José Francisco Mañuz

Personal information
- Full name: José Francisco Mañuz Trigueros
- Date of birth: 29 December 1960 (age 65)
- Place of birth: Alicante, Spain
- Height: 1.84 m (6 ft 0 in)
- Position: Centre back

Youth career
- Colegio Inmaculada Alicante
- 1975–1980: Hércules

Senior career*
- Years: Team / Apps / (Gls)
- 1980–1985: Hércules / 93 / (0)
- 1978–1979: → Español San Vicente (loan)
- 1979–1980: → Orihuela Deportiva (loan)
- 1985–1986: Deportivo La Coruña / 15 / (0)
- 1986–1987: Ceuta
- 1987–1988: Gandía
- 1988–1990: Alcoyano
- 1990–1994: Villajoyosa

International career
- 1978–1979: Spain U18 / 5 / (1)

Managerial career
- 1994: Villajoyosa

= José Francisco Mañuz =

Spanish football player

José Francisco Mañuz Trigueros (born 29 December 1960) is a Spanish retired footballer who played as a central defender.

==Football career==
Born in Alicante, Valencian Community, Mañuz spent several seasons with local Hércules CF, making his senior debuts with lowly FC Jove Español San Vicente at the age of 17, which earned him a call-up to the Spain under-18 team.

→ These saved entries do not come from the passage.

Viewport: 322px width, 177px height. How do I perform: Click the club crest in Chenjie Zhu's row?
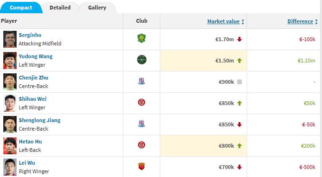pyautogui.click(x=141, y=81)
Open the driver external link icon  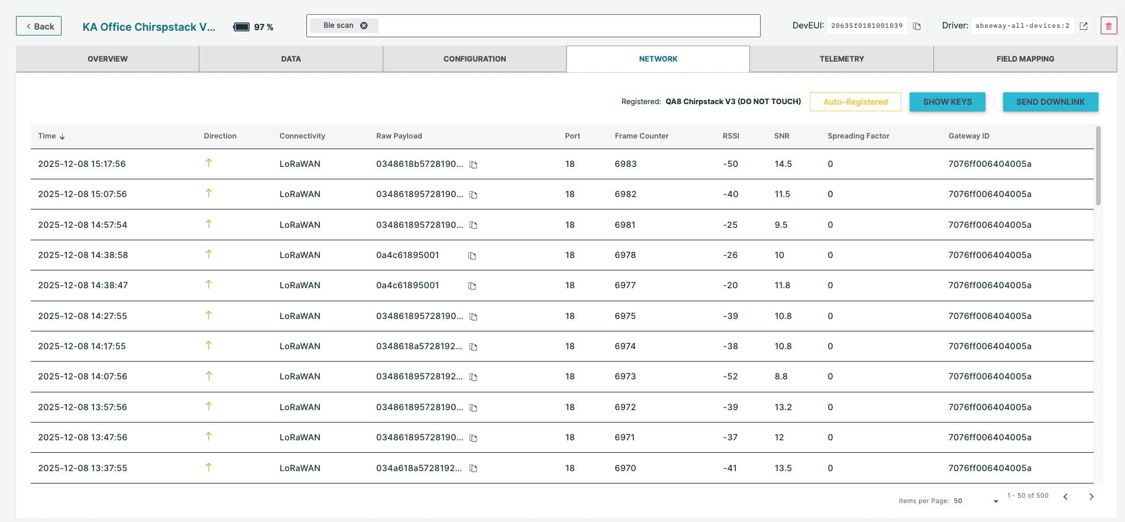click(1084, 26)
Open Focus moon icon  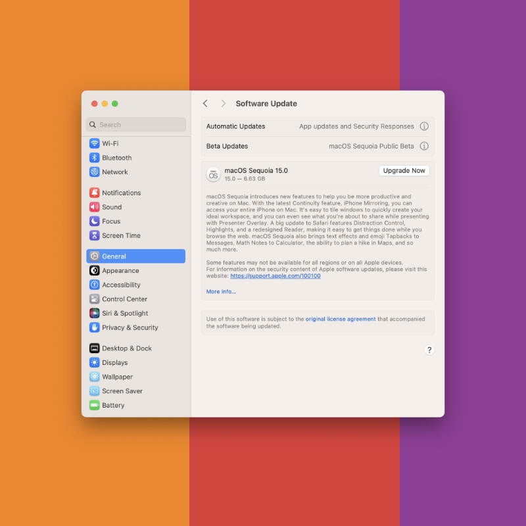point(95,222)
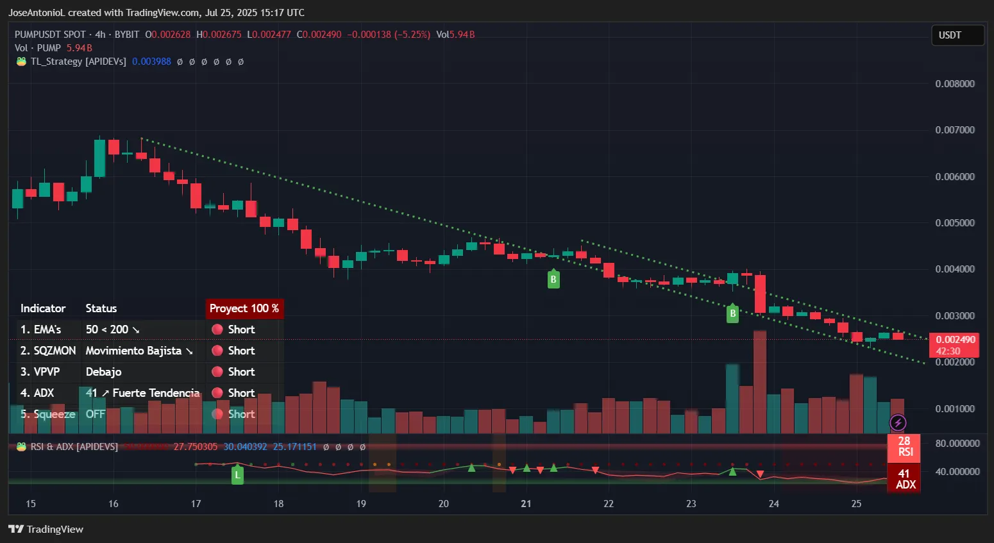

With Hércules he played five campaigns at the professional level, three in La Liga and two in the second division: his best output occurred in 1984–85 when he started in all of his 24 top flight appearances to help the club finish 15th, being the first team above the relegation zone.

From 1985 until his retirement nine years later, Mañuz competed almost exclusively in the lower leagues, the sole exception being with Deportivo de La Coruña. After finishing his career with Villajoyosa CF he had a very brief spell as manager, precisely with his last side.